[[ DATA PROVIDED open ]]

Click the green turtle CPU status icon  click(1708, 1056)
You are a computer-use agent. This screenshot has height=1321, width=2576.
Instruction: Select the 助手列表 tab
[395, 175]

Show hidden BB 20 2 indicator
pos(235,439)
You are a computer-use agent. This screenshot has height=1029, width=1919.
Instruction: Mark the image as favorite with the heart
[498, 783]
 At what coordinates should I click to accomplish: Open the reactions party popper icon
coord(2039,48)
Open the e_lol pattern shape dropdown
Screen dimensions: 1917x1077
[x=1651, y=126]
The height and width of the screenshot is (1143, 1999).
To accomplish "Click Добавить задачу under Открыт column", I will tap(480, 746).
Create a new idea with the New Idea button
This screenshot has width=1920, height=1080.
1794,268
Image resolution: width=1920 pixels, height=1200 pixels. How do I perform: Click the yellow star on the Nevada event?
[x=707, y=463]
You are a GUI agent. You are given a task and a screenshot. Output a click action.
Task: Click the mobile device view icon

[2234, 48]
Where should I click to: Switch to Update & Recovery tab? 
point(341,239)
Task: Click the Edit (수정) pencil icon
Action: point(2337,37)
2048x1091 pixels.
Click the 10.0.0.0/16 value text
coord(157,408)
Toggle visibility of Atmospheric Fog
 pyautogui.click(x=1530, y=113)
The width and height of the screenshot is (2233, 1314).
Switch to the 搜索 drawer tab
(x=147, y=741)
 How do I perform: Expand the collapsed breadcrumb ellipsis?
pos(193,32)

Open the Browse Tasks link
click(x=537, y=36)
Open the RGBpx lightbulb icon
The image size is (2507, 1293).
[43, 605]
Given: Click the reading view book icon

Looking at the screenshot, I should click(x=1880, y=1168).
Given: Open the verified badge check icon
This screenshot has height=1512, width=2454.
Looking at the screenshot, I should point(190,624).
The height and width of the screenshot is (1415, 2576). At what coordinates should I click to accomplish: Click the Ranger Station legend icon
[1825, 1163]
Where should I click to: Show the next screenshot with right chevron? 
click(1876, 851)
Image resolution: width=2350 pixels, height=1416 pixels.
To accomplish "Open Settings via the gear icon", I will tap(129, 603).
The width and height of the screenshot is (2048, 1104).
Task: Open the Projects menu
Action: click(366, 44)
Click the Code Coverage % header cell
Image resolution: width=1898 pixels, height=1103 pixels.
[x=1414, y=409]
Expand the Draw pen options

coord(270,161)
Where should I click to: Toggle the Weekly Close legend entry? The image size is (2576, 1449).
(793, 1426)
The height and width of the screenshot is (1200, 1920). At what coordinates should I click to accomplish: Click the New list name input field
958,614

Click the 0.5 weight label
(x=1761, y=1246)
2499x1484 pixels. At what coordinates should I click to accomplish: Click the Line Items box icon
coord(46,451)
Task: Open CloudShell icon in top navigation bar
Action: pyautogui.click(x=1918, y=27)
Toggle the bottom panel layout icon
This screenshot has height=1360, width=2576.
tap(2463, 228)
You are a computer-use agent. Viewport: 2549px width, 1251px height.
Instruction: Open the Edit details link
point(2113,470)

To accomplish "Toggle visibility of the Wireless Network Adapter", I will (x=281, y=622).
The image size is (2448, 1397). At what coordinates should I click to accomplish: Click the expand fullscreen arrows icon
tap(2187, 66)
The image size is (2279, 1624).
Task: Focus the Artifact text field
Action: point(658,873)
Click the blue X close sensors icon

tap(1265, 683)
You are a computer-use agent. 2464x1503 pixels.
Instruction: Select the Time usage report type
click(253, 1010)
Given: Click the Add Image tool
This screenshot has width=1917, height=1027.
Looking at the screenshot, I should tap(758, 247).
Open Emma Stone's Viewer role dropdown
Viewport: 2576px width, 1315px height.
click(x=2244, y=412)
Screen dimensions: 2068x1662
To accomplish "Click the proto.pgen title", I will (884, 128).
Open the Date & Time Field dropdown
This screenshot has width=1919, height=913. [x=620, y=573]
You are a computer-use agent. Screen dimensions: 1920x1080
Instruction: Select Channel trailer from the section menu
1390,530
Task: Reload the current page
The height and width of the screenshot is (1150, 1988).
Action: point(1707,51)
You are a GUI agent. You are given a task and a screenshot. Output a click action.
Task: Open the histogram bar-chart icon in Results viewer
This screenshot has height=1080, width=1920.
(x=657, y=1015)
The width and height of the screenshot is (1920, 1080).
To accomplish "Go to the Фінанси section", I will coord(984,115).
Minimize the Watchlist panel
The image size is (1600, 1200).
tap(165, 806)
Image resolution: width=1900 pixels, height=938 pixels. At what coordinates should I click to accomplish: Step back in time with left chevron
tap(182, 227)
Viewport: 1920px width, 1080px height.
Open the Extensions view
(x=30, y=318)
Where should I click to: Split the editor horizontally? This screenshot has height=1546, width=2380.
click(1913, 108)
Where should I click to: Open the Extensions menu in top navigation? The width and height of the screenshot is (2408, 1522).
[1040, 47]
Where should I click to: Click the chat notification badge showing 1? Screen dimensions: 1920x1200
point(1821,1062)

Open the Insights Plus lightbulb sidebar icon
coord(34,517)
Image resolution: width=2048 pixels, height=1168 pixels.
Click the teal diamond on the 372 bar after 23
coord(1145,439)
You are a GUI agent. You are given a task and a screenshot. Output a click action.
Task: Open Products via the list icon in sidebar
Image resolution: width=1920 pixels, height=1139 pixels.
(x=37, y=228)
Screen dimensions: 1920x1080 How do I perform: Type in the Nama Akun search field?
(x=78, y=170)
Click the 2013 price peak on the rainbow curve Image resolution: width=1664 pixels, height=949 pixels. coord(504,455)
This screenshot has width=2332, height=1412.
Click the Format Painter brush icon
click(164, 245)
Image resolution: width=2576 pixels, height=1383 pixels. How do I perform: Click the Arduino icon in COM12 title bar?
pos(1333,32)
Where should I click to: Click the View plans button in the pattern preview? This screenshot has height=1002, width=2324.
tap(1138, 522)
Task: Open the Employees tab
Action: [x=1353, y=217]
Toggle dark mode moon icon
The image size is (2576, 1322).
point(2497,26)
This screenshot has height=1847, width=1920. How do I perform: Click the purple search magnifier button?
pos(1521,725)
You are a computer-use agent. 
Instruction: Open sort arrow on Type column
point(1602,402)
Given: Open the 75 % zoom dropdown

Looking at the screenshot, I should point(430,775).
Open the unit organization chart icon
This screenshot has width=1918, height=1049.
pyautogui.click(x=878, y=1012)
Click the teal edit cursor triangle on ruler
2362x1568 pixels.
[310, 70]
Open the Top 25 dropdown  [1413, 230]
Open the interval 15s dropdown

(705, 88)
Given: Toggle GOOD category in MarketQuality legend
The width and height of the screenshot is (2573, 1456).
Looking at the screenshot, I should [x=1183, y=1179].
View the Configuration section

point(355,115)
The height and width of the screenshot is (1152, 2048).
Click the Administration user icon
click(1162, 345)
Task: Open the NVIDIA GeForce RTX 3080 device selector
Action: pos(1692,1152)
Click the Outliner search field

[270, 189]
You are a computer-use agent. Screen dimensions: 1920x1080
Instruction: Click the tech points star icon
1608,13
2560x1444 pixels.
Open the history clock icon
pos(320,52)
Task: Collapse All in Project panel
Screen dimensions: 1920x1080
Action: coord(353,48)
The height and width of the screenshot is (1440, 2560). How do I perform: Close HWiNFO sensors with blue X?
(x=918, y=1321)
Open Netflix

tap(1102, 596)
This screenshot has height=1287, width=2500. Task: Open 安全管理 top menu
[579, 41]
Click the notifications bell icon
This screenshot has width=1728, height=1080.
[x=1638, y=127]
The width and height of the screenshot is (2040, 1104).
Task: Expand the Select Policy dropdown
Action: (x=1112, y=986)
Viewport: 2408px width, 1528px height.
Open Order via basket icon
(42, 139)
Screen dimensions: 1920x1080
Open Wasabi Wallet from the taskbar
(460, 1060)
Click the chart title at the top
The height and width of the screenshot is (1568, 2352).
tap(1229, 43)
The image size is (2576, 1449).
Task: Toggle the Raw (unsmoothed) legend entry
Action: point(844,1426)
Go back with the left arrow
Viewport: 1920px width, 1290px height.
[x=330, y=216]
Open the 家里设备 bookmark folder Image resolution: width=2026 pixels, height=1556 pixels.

[[ DATA PROVIDED closed ]]

PROBLEM STATEMENT:
Each line in the data that holds the string "computer" should be found and copied.

YOUR SOLUTION:
You are a computer-use agent. This screenshot has height=1321, width=2576.
You are a computer-use agent. This screenshot has height=1029, width=1919.
You are a computer-use agent. Viewport: 2549px width, 1251px height.
You are a computer-use agent. 2464x1503 pixels.
You are a computer-use agent. Screen dimensions: 1920x1080
You are a computer-use agent. 
You are a computer-use agent. Screen dimensions: 1920x1080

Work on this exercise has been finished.